**PROBLEM**
How do the lines below between the ones holding "Where should I click to: Click NFT" and "This screenshot has height=373, width=771.", inclusive, read? Give them again exactly, with no other lines.

**STUDY MATERIAL**
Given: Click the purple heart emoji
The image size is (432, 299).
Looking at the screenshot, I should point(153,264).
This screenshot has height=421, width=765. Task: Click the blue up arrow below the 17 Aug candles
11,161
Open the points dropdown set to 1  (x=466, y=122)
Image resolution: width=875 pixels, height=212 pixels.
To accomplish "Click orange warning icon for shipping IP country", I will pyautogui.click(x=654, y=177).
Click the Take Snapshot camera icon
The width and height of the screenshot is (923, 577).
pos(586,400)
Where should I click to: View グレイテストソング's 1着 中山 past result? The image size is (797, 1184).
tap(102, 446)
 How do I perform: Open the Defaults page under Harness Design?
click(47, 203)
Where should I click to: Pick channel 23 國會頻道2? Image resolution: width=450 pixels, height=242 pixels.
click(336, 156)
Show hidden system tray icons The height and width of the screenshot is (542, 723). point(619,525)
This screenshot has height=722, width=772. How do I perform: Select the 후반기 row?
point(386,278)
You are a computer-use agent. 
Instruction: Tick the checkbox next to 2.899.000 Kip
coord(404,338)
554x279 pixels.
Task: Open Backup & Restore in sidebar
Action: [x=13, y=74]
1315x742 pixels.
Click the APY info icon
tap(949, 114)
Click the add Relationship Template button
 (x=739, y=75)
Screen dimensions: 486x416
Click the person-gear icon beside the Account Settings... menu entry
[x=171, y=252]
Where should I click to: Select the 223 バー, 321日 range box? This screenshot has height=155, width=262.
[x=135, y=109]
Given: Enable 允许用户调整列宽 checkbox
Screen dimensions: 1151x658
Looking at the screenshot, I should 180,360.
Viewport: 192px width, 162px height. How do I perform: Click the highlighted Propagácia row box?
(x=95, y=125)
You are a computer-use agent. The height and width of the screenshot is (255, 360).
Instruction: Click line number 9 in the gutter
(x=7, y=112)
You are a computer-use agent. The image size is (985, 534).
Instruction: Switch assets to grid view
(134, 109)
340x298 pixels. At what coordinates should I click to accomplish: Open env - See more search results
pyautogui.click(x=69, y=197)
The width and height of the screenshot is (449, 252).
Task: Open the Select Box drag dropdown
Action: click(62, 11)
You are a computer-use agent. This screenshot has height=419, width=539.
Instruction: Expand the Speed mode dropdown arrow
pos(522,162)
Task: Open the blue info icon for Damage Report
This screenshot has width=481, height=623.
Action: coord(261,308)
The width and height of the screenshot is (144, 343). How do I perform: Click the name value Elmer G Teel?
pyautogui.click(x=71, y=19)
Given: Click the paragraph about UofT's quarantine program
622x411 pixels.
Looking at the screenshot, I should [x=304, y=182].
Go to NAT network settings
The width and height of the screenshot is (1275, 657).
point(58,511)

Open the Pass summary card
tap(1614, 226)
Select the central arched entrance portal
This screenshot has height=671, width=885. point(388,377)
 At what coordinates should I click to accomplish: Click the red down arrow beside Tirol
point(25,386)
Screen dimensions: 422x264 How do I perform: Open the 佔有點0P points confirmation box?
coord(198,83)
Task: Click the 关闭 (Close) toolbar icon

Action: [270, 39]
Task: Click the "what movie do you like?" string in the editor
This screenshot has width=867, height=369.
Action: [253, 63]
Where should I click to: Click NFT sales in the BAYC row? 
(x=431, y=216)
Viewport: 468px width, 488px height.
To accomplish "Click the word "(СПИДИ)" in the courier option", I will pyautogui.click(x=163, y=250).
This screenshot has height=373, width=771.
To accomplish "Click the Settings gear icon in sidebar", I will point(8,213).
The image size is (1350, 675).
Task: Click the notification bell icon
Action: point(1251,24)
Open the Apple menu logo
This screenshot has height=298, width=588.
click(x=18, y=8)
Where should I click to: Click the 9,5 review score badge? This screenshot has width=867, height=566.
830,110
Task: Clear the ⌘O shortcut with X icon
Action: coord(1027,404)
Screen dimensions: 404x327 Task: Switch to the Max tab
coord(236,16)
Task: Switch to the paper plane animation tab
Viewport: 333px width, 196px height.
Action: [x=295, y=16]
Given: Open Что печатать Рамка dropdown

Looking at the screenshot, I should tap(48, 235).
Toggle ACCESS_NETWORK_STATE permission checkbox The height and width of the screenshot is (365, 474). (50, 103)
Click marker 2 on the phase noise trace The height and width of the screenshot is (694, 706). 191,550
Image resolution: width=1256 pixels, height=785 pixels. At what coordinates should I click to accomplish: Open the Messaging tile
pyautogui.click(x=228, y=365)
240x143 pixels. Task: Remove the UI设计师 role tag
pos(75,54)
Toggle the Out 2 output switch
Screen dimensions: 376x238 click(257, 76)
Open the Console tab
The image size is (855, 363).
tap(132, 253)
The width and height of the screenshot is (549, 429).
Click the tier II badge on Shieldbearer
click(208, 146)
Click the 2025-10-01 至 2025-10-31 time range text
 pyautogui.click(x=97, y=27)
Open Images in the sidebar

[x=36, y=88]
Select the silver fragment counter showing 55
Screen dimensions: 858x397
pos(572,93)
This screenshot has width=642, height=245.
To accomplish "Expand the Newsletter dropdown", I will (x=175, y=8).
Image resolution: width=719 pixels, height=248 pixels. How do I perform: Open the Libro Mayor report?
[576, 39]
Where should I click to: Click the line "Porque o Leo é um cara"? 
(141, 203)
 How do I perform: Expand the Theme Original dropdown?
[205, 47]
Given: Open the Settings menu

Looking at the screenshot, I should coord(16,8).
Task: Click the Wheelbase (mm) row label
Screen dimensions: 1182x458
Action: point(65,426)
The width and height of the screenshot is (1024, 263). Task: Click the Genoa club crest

**YOUR RESPONSE**
Where should I click to: Click NFT sales in the BAYC row? 
(x=431, y=216)
Viewport: 468px width, 488px height.
To accomplish "Click the word "(СПИДИ)" in the courier option", I will pyautogui.click(x=163, y=250).
This screenshot has height=373, width=771.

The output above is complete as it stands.